# Parts of the exercise
1) Rewrite the passage on confounding variables from "Data shows a" up to and including "likely confounding variable.", switching "ice cream" to "frozen yogurt".
2) Resume the passage on confounding variables after its last sentence and carry it on.

# Exercise text
----------

Often, a correlation between two variables (\(x\) and \(y\)) is actually caused by a third, unobserved factor known as a confounding variable (\(z\)). This variable influences both \(x\) and \(y\), creating an apparent but misleading relationship between them.

Data shows a strong positive correlation between ice cream sales and the number of people who get sunburned.
Does this mean eating ice cream causes sunburn? If not, identify the relationships and the likely confounding variable.

While scatter plots allow us to visually describe a correlation, this assessment is subjective. To provide a precise and objective measure of the strength and direction of a linear relationship, we use numerical coefficients.

----------

# Exercise data
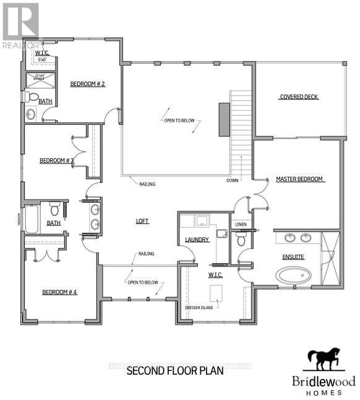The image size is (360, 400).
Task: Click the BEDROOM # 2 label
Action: [87, 83]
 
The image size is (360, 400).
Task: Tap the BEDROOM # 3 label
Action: [57, 161]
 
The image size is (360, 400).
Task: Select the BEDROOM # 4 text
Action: [59, 292]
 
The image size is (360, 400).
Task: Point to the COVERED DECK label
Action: [299, 96]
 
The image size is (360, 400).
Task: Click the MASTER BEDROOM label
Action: [300, 179]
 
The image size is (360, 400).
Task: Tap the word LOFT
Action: [143, 221]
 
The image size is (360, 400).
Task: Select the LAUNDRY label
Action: [197, 239]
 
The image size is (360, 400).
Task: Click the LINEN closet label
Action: [240, 224]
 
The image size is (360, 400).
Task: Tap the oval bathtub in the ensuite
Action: [293, 275]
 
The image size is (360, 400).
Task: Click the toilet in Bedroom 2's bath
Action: [31, 97]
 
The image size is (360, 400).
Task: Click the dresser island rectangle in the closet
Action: [216, 292]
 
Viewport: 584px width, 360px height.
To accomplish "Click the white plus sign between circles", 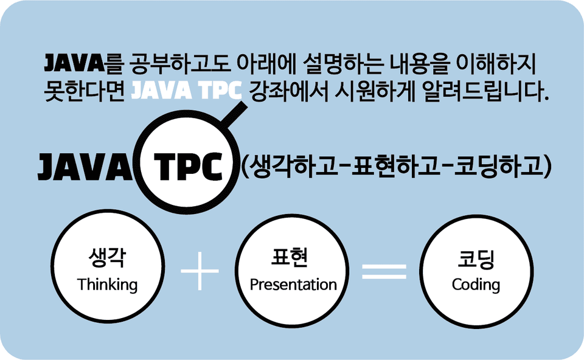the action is (x=200, y=271).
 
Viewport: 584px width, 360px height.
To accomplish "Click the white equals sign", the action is (x=384, y=271).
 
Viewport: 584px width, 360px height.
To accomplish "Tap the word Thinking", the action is (x=107, y=285).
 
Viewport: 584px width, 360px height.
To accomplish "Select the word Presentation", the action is (x=293, y=285).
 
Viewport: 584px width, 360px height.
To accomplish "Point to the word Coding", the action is (x=476, y=285).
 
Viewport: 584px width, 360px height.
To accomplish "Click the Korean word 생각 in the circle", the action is (x=107, y=258).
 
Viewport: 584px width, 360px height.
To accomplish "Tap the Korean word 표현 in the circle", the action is (x=290, y=258).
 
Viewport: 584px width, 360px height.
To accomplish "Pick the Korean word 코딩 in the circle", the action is (x=476, y=259).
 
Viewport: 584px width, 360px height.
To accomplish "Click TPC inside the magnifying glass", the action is (x=189, y=167).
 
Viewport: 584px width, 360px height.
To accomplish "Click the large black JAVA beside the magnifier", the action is (x=85, y=167).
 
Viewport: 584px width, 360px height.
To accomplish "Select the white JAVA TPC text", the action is (x=187, y=91).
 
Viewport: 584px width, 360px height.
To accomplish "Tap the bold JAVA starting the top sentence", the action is (x=74, y=63).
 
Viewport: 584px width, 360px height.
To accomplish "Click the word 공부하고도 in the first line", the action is (x=181, y=64).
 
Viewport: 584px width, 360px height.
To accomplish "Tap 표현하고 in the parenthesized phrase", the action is (x=395, y=166).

----------

# Answers to this exercise
1)
Data shows a strong positive correlation between frozen yogurt sales and the number of people who get sunburned.
Does this mean eating frozen yogurt causes sunburn? If not, identify the relationships and the likely confounding variable.

2)
The Pearson correlation coefficient, denoted by \(r\), is a measure of the linear correlation between two sets of data. It is defined as the ratio of the covariance of the two variables to the product of their standard deviations:$$ r = \frac{\text{cov}(x,y)}{\sigma_x \sigma_y} $$where \(\text{cov}(x,y)\) is the covariance and \(\sigma_x\), \(\sigma_y\) are the standard deviations of \(x\) and \(y\).

In practice, calculating \(r\) by hand is tedious for large datasets. We use a Graphic Display Calculator (GDC) or statistical software.

1. Enter the bivariate data into two lists (e.g., List 1 for \(x\) and List 2 for \(y\)).
2. Select the linear regression calculation (often labeled \texttt{LinReg(ax+b)} or similar).
3. Read the value of \(r\) displayed on the screen. (Note: On some calculators, you may need to turn "Diagnostics On" to see \(r\)).

The Pearson's correlation coefficient (\(r\)) is a value in the range \([-1, 1]\) that quantifies the direction and strength of a linear relationship between two quantitative variables.

• The sign of \(r\) indicates the direction (positive or negative).
• The magnitude (absolute value) of \(r\) indicates the strength. An \(|r|\) value close to 1 implies a strong linear correlation, while a value close to 0 implies a weak or no linear correlation.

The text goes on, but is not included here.